Poor air quality increases the risk of many cardiovascular diseases, including atherosclerosis and, as a result, the incidence of myocardial infarction, stroke and cardiovascular death. Additionally, acute and chronic increases in air pollution increase the risk of atrial and ventricular arrhythmias, the incidence of heart failure, and heart failure-related hospitalizations. A review by Matthew Bennett, MD, and his colleagues examines the association between acute and chronic exposure to air pollution and the incidence, morbidity and mortality of arrhythmias, and the putative pathophysiological mechanisms. They highlight several pathways that mediate this association, including increases in inflammation, oxidative stress, mitochondrial and autonomic dysfunction, cardiac structural changes, and altered function of calcium, potassium, and sodium channels .

Cavin K. Ward-Caviness, PhD, and Wayne E. Cascio, MD, both of the U.S. Environmental Protection Agency, found substantial evidence linking exposure to air pollution with the incidence of heart failure and related hospitalizations. They propose that more studies specifically to identify data gaps will greatly improve our knowledge about the susceptibility of people with heart failure and interventions to reduce risks.

The World Health Organization has reported that more than 1.6 million years of healthy life are lost each year due to traffic-related noise in Western Europe. Thomas Münzel, MD, University Medical Center Mainz, and his colleagues provide an overview of the effects of noise on non-auditory cardiovascular health, including acute and chronic ischemic heart disease, heart failure, arrhythmia, and stroke . They also provide evidence from translational studies of human and experimental noise and discuss maneuvers to effectively mitigate noise.

Khalid Al-Thalji, MD, University of Toronto, and colleagues describe how to incorporate environmental cardiology into medical education to create climate-smart cardiovascular health care providers to minimize the cardiovascular effects of climate change on patients and the general population, improve awareness of these effects and create climate change advocates within the cardiovascular community. The guest editors comment: “By educating cardiovascular health professionals, students, the public, and policymakers about how and to what extent climate change increases the risk of cardiovascular disease, we can minimize the impact of environmental factors on cardiovascular health.

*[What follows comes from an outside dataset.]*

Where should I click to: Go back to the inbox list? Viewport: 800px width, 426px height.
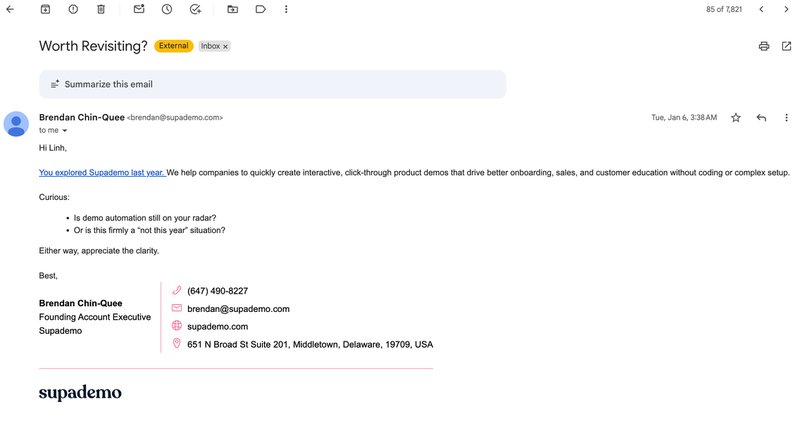(x=11, y=9)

Aditya Khetan, MD, McMaster University, and Sadeer Al-Kindi, MD, Case Western Reserve University, explain how patients can adapt to environmental risk and, in particular, what recommendations should be given to high-risk patients during the days of "bad air" and during times of hot or cold temperatures. The guest editors conclude: “The association between climate change and cardiovascular events is clear. Cardiovascular health professionals, as healthcare leaders and educators, can play a leadership role in minimizing the effect of environmental factors on cardiovascular health. “Ongoing and future research will help manage the influence of environmental factors on cardiovascular health to thrive on a warmer planet.”